Hornía, Puerta Palos, Marchelina, Las Viñas…

Hace muchos años que no paso el verano en Osuna, pero a mi memoria vuelven unos veranos largos, con un sol implacable que caldea cuanto toca, despidiendo suelos y paredes un calor que no siente compasión por nadie ni por nada. Llegado el tiempo de la canícula, durante las horas centrales del día, el pueblo se convertía en un tórrido desierto y el reverbero del sol sobre las calles solitarias confería a todo naturaleza de espejismo. Se diría que una especie de Fata Morgana ascendía desde los intersticios de los adoquines ardientes, creando aquella visión llameante. Y, durante tanta ardentía, las chicharras taladraban con el chirrido de sus timbales los oídos y los ánimos amodorrados.
Solo algunos valientes ―quizá insensatos― se refugiaban en el fresco patio del Casino a la espera de que Curro Ramírez ―cuando también él cometía la osadía de estar fuera del cobijo de su casa― les pusiera un café y un poco de bicarbonato con que combatir la acidez provocada por la grasa consumida durante su almuerzo. Si cualquiera de los hermanos Navarro ―Marcial, Rafael o Antonio―, peluqueros del Casino, o Eduardo, uno de los camareros, hubiesen estado por allí, seguro que habría dicho aquello de con salmorejo, la cama cerca y el agua lejos. Aunque en Osuna siempre se llamó ardoria a lo que en otros lugares llaman salmorejo, porra o zoque.
Salir del pueblo hacia zonas menos asfixiantes era no solo una rareza; también una utopía inalcanzable para la mayoría. El turismo era algo exótico y propio de otras latitudes. En el pueblo, solo unos cuantos privilegiados contaban con medios para acercarse a alguna playa ―ir a los baños, según se decía―. Otros pocos más, tampoco tantos, tenían la suerte de poder alejarse hasta la Viñas, «esas palomas de cal, enamoradas de la brisa, del rumor y de la juncia», en palabras de Juan Camúñez. Pero para los más ya era una suerte poder quedarse unos días de vacaciones en casa, protegidos de la rigurosa temperatura por la vela que cubría el patio y un rezumante botijo cerca.
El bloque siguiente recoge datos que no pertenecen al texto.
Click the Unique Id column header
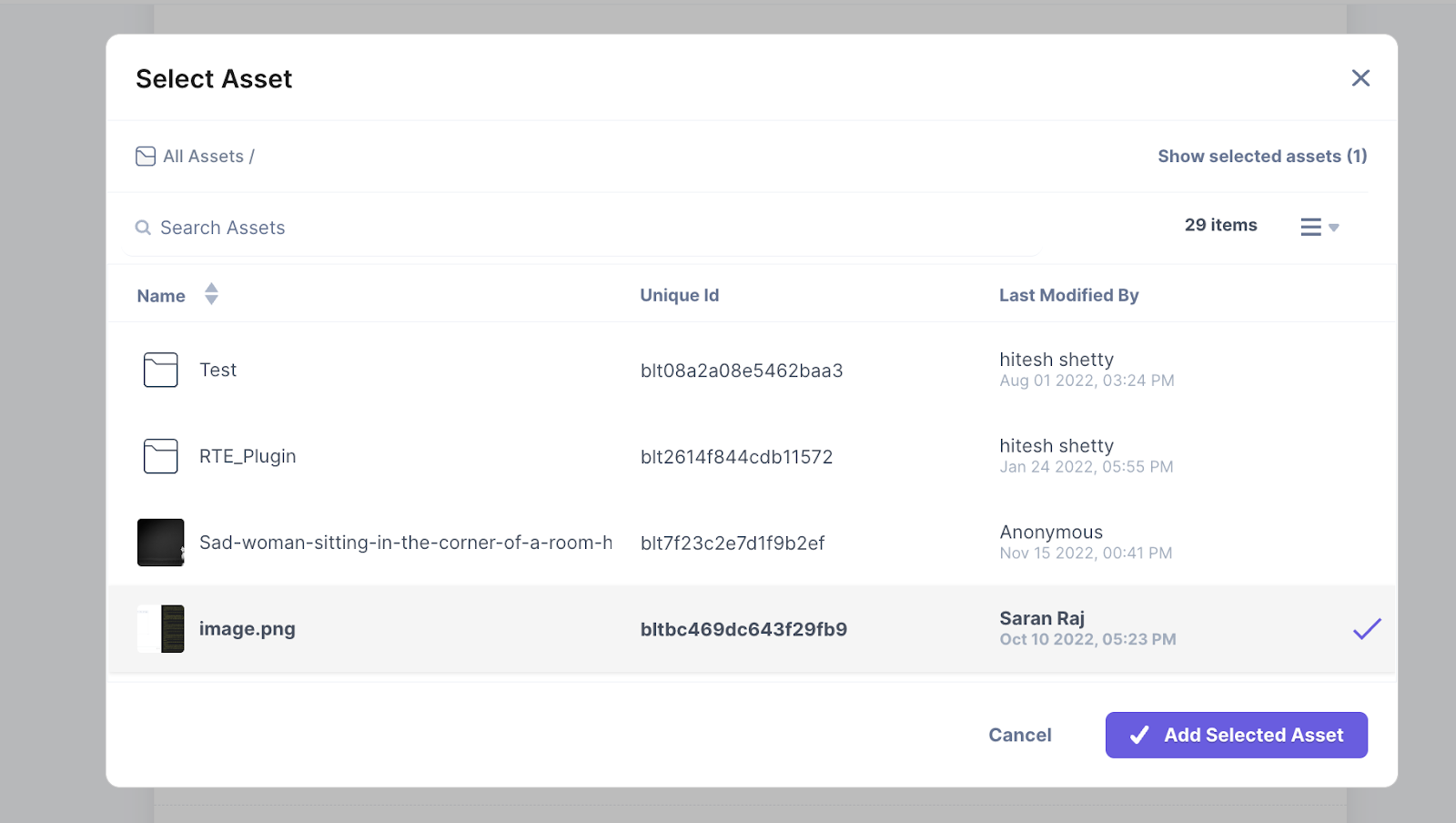Viewport: 1456px width, 823px height. 680,295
Ahora, las Viñas ya no son lo que eran. O lo que me parece que eran. «Estos, Fabio, ¡ay dolor!, que ves ahora campos de soledad…» dijo Rodrigo Caro hace siglos mientras contemplaba las ruinas de Itálica. Hace unos días, me dejé arrastrar por la tentación de volver a la zona cuyos nombres me sonaban como una especie de paraíso: Puerta Palos, Hornía, Peinado, Marchelina…, donde algunos de nuestros paisanos se recogían para defenderse del verano. Nunca pisé ninguna de aquellas casas. En esta visita, no me gustó lo que vi en lo que un tiempo pudo ser un sueño imposible para mí. También este rincón ha caído dominado por el intruso turismo. ¿Que Osuna tiene sierra? Bueno, todo es cuestión de fe. Paso una de las pocas construcciones originales que quedan, el Cortijo de Hornía, puerta de las Viñas, y proliferan los letreros anunciadores de alojamientos rurales. Ya no son las Viñas casas de descanso de unas pocas familias; ahora, esas antiguas construcciones, remozadas, se ofrecen para recreo y disfrute de otros.
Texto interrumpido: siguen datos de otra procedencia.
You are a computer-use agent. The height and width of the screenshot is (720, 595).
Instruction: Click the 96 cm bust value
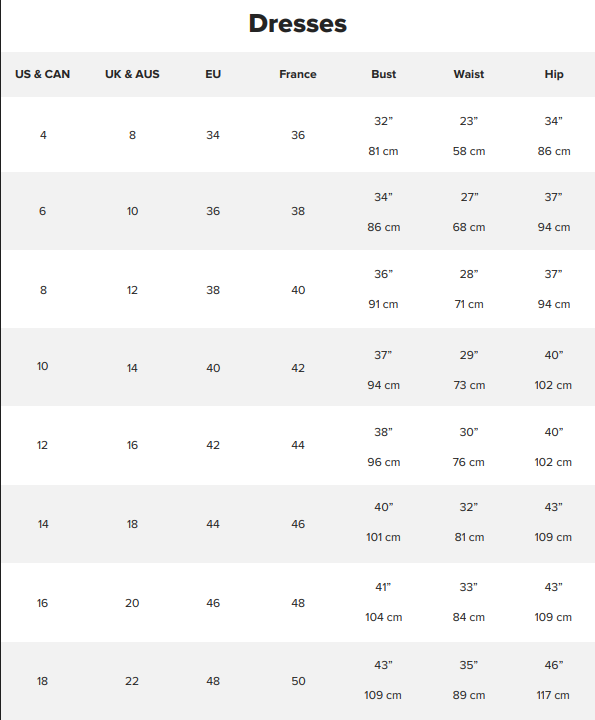point(384,462)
Todo lo veía diferente a como yo lo recordaba. Marchelina, Peinado, que en mi mente vivían como cantarines arroyos, no me mostraban esas riberas pobladas de juncias de que habla Camúñez, sino que se me presentaban como cauces resecos. Tampoco existe el antiguo cuartelillo de la guardia civil de Hornía, punto de vigilancia de los accesos a Osuna desde la Serranía de Ronda. Hoy es, reconstruido, una casa de labor. De Hornía no encuentro ni siquiera su nombre en los mapas. Ahora te hablan de la Hacienda de Santa Teresa. Todo cercado, visible solo el exterior, se nota que debió ser un molino importante, con un señorío, casa de porte elegante, y una ermita-escuela. Ignoro qué es ahora aquello.
Lo que sí pude revivir, pues ese recuerdo no me lo quitará nadie, son los días en que mi padre ―no sé si en verano o en estaciones más llevaderas― decía: «Mañana» ―o el domingo, o el día que fuese― «nos vamos de gira a Marchelina». Ir de gira era todo un acontecimiento. Mi padre pedía prestado a algún amigo un carro al que nos subíamos nosotros con todos los pertrechos necesarios y recorríamos los seis kilómetros que nos separaban del pueblo.
Llegados a la meta, imaginábamos estar en el fin del mundo, porque un pequeño cerro, llamado Hornía ―¿quién dio su nombre a quién, el cortijo al cerro o al revés?― nos ocultaba la vista del pueblo. La escena se repetía de una vez para otra. A la sombra de grandes árboles, mi padre ocupaba un buen rato en preparar la ardoria en un dornillo de madera, mientras mi madre sacaba una fiambrera grande donde traía pollo frito y cortaba jugosos tomates con los que hacer un picadillo.
Mis hermanos y yo jugábamos por el contorno buscando ranas en el arroyo o nos divertíamos en el columpio que mi padre había montado en un árbol antes de iniciar su tarea culinaria. Tenía fotos de aquellas giras campestres. Lamentablemente, no me queda sino esa en la que se ven las plantas de mis pies mientras me columpio.